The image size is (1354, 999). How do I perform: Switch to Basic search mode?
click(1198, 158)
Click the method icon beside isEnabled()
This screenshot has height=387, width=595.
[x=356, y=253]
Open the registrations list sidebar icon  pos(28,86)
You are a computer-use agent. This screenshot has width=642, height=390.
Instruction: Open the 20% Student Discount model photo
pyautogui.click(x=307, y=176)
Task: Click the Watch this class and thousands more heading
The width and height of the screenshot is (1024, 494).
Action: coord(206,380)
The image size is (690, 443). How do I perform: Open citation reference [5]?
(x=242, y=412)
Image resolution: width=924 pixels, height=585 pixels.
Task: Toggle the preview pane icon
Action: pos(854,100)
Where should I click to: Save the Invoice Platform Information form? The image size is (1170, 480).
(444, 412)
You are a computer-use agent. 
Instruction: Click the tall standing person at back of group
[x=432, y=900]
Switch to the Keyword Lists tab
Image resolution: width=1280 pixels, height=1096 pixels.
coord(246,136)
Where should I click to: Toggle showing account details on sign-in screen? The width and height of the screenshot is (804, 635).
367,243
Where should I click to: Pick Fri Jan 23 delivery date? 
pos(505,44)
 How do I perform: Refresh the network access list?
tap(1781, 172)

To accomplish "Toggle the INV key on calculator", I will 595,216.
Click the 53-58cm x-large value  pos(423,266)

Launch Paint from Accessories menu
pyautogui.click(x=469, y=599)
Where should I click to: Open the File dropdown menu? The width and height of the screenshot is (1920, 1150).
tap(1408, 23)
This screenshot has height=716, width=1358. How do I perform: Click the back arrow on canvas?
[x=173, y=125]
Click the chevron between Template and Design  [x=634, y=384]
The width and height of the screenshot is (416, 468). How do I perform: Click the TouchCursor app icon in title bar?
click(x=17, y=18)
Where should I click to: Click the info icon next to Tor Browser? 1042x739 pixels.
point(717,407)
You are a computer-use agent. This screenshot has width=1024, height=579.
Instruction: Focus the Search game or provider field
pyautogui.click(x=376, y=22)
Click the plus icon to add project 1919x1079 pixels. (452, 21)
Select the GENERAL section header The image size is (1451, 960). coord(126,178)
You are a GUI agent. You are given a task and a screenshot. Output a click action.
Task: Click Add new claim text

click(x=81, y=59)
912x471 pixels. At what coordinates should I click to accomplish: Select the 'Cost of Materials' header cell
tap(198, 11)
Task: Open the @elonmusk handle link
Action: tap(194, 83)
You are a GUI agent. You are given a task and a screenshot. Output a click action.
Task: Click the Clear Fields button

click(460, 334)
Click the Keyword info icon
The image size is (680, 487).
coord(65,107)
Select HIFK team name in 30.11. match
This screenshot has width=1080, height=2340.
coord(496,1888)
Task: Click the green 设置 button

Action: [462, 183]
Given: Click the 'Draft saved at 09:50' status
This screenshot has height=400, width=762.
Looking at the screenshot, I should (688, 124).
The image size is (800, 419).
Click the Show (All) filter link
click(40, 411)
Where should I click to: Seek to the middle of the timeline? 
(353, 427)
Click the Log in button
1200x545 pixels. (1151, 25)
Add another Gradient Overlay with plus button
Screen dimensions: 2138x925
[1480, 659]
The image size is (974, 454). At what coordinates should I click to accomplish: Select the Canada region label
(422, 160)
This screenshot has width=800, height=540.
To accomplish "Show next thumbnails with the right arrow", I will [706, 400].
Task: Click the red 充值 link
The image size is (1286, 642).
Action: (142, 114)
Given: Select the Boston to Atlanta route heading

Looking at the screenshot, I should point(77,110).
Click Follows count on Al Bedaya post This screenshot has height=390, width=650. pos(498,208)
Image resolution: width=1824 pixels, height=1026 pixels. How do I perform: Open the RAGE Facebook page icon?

■ **What you are asked to do**
The first line of the entries, the line with "Select the GENERAL", and every line between them should be retyped exactly, and nothing else.

■ **Output for this exercise**
The image size is (1354, 999). How do I perform: Switch to Basic search mode?
click(1198, 158)
Click the method icon beside isEnabled()
This screenshot has height=387, width=595.
[x=356, y=253]
Open the registrations list sidebar icon  pos(28,86)
You are a computer-use agent. This screenshot has width=642, height=390.
Instruction: Open the 20% Student Discount model photo
pyautogui.click(x=307, y=176)
Task: Click the Watch this class and thousands more heading
The width and height of the screenshot is (1024, 494).
Action: coord(206,380)
The image size is (690, 443). How do I perform: Open citation reference [5]?
(x=242, y=412)
Image resolution: width=924 pixels, height=585 pixels.
Task: Toggle the preview pane icon
Action: pos(854,100)
Where should I click to: Save the Invoice Platform Information form? The image size is (1170, 480).
(444, 412)
You are a computer-use agent. 
Instruction: Click the tall standing person at back of group
[x=432, y=900]
Switch to the Keyword Lists tab
Image resolution: width=1280 pixels, height=1096 pixels.
coord(246,136)
Where should I click to: Toggle showing account details on sign-in screen? The width and height of the screenshot is (804, 635).
367,243
Where should I click to: Pick Fri Jan 23 delivery date? 
pos(505,44)
 How do I perform: Refresh the network access list?
tap(1781, 172)

To accomplish "Toggle the INV key on calculator", I will 595,216.
Click the 53-58cm x-large value  pos(423,266)

Launch Paint from Accessories menu
pyautogui.click(x=469, y=599)
Where should I click to: Open the File dropdown menu? The width and height of the screenshot is (1920, 1150).
tap(1408, 23)
This screenshot has height=716, width=1358. How do I perform: Click the back arrow on canvas?
[x=173, y=125]
Click the chevron between Template and Design  [x=634, y=384]
The width and height of the screenshot is (416, 468). How do I perform: Click the TouchCursor app icon in title bar?
click(x=17, y=18)
Where should I click to: Click the info icon next to Tor Browser? 1042x739 pixels.
point(717,407)
You are a computer-use agent. This screenshot has width=1024, height=579.
Instruction: Focus the Search game or provider field
pyautogui.click(x=376, y=22)
Click the plus icon to add project 1919x1079 pixels. (452, 21)
Select the GENERAL section header The image size is (1451, 960). coord(126,178)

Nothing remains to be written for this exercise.